TASK PROMPT:
Beginning at the line containing "Where should I click to: Click", restate each line of the listing below word for word until the last one has been given.

___ INPUT MATERIAL

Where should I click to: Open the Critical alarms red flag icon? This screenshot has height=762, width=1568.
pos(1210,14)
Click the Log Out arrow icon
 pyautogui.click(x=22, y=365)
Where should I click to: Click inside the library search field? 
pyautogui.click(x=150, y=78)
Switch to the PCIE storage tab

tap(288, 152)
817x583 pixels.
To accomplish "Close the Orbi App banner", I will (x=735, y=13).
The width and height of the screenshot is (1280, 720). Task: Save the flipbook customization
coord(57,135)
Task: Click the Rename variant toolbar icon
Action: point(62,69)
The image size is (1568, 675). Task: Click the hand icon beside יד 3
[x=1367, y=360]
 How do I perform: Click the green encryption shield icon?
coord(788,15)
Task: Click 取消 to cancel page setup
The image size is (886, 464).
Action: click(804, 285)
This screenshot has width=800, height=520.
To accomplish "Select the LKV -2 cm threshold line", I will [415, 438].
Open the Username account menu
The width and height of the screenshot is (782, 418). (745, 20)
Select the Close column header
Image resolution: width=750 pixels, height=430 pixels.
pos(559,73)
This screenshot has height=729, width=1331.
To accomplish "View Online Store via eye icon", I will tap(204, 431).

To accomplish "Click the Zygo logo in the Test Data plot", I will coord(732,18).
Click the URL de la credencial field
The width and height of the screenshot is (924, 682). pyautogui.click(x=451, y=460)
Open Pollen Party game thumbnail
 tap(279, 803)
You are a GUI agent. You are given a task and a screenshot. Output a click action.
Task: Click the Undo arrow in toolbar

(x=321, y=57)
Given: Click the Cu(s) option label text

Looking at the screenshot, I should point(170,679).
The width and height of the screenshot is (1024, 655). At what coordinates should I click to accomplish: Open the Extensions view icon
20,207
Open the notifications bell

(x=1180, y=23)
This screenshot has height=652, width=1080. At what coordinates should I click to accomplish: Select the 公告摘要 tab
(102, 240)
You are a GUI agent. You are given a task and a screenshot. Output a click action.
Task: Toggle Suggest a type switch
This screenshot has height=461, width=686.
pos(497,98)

______

EXERCISE SOLUTION:
Where should I click to: Click inside the library search field? 
pyautogui.click(x=150, y=78)
Switch to the PCIE storage tab

tap(288, 152)
817x583 pixels.
To accomplish "Close the Orbi App banner", I will (x=735, y=13).
The width and height of the screenshot is (1280, 720). Task: Save the flipbook customization
coord(57,135)
Task: Click the Rename variant toolbar icon
Action: point(62,69)
The image size is (1568, 675). Task: Click the hand icon beside יד 3
[x=1367, y=360]
 How do I perform: Click the green encryption shield icon?
coord(788,15)
Task: Click 取消 to cancel page setup
The image size is (886, 464).
Action: click(804, 285)
This screenshot has width=800, height=520.
To accomplish "Select the LKV -2 cm threshold line", I will [415, 438].
Open the Username account menu
The width and height of the screenshot is (782, 418). (745, 20)
Select the Close column header
Image resolution: width=750 pixels, height=430 pixels.
pos(559,73)
This screenshot has height=729, width=1331.
To accomplish "View Online Store via eye icon", I will tap(204, 431).

To accomplish "Click the Zygo logo in the Test Data plot", I will coord(732,18).
Click the URL de la credencial field
The width and height of the screenshot is (924, 682). pyautogui.click(x=451, y=460)
Open Pollen Party game thumbnail
 tap(279, 803)
You are a GUI agent. You are given a task and a screenshot. Output a click action.
Task: Click the Undo arrow in toolbar

(x=321, y=57)
Given: Click the Cu(s) option label text

Looking at the screenshot, I should point(170,679).
The width and height of the screenshot is (1024, 655). At what coordinates should I click to accomplish: Open the Extensions view icon
20,207
Open the notifications bell

(x=1180, y=23)
This screenshot has height=652, width=1080. At what coordinates should I click to accomplish: Select the 公告摘要 tab
(102, 240)
You are a GUI agent. You are given a task and a screenshot. Output a click action.
Task: Toggle Suggest a type switch
This screenshot has height=461, width=686.
pos(497,98)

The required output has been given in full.